Put the lines of the material from the one containing "The width and height of the screenshot is (452, 289)." through the one containing "(x=251, y=206)" into a numbered list, leaving out blank lines. Include only those lines.

>>>

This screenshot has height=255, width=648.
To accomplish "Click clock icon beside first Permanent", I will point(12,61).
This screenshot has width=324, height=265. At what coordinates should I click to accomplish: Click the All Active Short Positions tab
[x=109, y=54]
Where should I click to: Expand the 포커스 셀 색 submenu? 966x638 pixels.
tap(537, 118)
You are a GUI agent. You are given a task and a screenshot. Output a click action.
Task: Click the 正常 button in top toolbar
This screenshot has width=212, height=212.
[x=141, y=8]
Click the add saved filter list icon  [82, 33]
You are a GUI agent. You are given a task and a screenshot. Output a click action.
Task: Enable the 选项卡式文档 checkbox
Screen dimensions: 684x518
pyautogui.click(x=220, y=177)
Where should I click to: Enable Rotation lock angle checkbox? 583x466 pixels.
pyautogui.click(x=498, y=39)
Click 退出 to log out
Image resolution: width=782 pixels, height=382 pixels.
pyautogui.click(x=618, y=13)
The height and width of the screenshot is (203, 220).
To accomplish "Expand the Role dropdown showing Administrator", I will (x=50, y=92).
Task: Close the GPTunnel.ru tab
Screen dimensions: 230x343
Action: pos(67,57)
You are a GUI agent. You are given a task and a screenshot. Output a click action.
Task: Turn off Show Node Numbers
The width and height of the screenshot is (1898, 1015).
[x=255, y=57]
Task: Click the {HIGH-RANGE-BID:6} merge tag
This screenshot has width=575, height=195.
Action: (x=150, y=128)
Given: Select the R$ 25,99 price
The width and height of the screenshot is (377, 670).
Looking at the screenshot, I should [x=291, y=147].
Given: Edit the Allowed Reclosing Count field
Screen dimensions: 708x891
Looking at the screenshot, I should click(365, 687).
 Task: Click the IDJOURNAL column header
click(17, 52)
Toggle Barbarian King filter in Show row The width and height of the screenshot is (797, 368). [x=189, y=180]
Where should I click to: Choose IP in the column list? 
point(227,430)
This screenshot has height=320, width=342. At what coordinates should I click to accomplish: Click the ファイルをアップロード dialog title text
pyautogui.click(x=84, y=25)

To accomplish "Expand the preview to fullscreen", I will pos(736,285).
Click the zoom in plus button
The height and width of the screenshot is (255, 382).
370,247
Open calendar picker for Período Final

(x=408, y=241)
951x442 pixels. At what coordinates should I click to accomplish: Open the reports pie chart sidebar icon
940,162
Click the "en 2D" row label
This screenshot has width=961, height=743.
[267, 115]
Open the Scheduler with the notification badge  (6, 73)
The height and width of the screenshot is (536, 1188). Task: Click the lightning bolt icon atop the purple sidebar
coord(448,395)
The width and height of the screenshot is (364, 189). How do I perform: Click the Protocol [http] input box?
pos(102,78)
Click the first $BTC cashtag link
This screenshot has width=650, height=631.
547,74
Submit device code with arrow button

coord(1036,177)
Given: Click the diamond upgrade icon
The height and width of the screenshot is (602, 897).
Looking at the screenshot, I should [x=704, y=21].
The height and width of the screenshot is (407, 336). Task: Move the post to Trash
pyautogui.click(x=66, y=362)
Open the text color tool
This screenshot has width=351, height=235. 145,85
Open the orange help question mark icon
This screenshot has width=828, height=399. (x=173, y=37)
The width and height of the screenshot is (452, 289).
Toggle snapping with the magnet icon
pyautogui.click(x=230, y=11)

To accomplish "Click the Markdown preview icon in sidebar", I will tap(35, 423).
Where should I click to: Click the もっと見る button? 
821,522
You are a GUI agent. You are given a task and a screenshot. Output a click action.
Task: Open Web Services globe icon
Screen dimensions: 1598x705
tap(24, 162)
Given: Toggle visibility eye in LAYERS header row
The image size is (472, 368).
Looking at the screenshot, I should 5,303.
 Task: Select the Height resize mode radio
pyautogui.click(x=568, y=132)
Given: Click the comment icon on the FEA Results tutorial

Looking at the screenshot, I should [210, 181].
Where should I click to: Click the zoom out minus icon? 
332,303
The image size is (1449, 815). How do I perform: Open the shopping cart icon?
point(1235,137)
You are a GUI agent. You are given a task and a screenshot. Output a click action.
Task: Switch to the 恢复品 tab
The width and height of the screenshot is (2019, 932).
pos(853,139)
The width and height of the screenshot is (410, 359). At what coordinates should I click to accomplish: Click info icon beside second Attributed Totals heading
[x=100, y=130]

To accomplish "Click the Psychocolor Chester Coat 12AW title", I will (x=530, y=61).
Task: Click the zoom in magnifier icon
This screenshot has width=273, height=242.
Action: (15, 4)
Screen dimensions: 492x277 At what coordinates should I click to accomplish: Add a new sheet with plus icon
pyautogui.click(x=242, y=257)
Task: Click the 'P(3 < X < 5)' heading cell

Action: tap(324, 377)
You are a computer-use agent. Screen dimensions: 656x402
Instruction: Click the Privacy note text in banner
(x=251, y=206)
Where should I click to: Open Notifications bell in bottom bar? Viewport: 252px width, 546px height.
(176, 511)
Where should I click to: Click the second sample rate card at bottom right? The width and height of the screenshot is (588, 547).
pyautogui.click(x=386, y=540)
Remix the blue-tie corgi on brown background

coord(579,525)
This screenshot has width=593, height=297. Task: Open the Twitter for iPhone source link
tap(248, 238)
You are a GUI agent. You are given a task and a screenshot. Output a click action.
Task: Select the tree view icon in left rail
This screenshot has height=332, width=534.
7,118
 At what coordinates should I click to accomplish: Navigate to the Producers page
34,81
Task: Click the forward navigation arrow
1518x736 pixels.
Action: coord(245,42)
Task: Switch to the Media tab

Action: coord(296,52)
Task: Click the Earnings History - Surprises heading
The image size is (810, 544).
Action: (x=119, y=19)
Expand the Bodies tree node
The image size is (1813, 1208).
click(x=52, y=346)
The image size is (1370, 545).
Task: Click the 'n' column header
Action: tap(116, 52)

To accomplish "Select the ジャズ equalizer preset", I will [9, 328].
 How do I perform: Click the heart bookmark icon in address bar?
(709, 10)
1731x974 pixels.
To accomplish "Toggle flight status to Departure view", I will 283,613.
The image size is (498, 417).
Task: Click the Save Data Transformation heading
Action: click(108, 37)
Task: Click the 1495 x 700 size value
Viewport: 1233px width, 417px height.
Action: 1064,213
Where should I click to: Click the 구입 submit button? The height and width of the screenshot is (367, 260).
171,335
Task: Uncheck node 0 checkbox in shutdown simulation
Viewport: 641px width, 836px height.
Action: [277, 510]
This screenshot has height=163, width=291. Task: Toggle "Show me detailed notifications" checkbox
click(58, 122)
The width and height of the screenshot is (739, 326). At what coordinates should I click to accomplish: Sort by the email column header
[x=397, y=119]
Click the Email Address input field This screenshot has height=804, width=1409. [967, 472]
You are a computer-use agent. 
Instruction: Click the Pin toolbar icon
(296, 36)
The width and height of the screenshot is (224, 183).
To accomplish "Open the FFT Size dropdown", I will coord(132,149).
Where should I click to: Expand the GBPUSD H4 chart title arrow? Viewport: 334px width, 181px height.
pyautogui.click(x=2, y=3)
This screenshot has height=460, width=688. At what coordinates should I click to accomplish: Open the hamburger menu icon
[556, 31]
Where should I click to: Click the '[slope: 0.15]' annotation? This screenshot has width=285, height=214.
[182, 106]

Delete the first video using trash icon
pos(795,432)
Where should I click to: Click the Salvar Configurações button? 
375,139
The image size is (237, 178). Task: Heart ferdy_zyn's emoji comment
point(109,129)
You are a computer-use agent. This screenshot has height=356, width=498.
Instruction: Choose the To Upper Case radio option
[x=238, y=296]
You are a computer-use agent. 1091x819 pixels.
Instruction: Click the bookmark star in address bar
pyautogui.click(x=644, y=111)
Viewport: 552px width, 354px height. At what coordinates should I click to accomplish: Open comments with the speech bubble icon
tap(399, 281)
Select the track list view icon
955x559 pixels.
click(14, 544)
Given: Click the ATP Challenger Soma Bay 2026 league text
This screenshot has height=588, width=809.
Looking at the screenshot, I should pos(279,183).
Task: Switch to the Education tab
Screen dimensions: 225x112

<<<

### FINISHED ANSWER
1. The width and height of the screenshot is (452, 289).
2. Toggle snapping with the magnet icon
3. pyautogui.click(x=230, y=11)
4. To accomplish "Click the Markdown preview icon in sidebar", I will tap(35, 423).
5. Where should I click to: Click the もっと見る button? 
6. 821,522
7. You are a GUI agent. You are given a task and a screenshot. Output a click action.
8. Task: Open Web Services globe icon
9. Screen dimensions: 1598x705
10. tap(24, 162)
11. Given: Toggle visibility eye in LAYERS header row
12. The image size is (472, 368).
13. Looking at the screenshot, I should 5,303.
14.  Task: Select the Height resize mode radio
15. pyautogui.click(x=568, y=132)
16. Given: Click the comment icon on the FEA Results tutorial
17. Looking at the screenshot, I should [210, 181].
18. Where should I click to: Click the zoom out minus icon? 
19. 332,303
20. The image size is (1449, 815). How do I perform: Open the shopping cart icon?
21. point(1235,137)
22. You are a GUI agent. You are given a task and a screenshot. Output a click action.
23. Task: Switch to the 恢复品 tab
24. The width and height of the screenshot is (2019, 932).
25. pos(853,139)
26. The width and height of the screenshot is (410, 359). At what coordinates should I click to accomplish: Click info icon beside second Attributed Totals heading
27. [x=100, y=130]
28. To accomplish "Click the Psychocolor Chester Coat 12AW title", I will (x=530, y=61).
29. Task: Click the zoom in magnifier icon
30. This screenshot has width=273, height=242.
31. Action: (15, 4)
32. Screen dimensions: 492x277 At what coordinates should I click to accomplish: Add a new sheet with plus icon
33. pyautogui.click(x=242, y=257)
34. Task: Click the 'P(3 < X < 5)' heading cell
35. Action: tap(324, 377)
36. You are a computer-use agent. Screen dimensions: 656x402
37. Instruction: Click the Privacy note text in banner
38. (x=251, y=206)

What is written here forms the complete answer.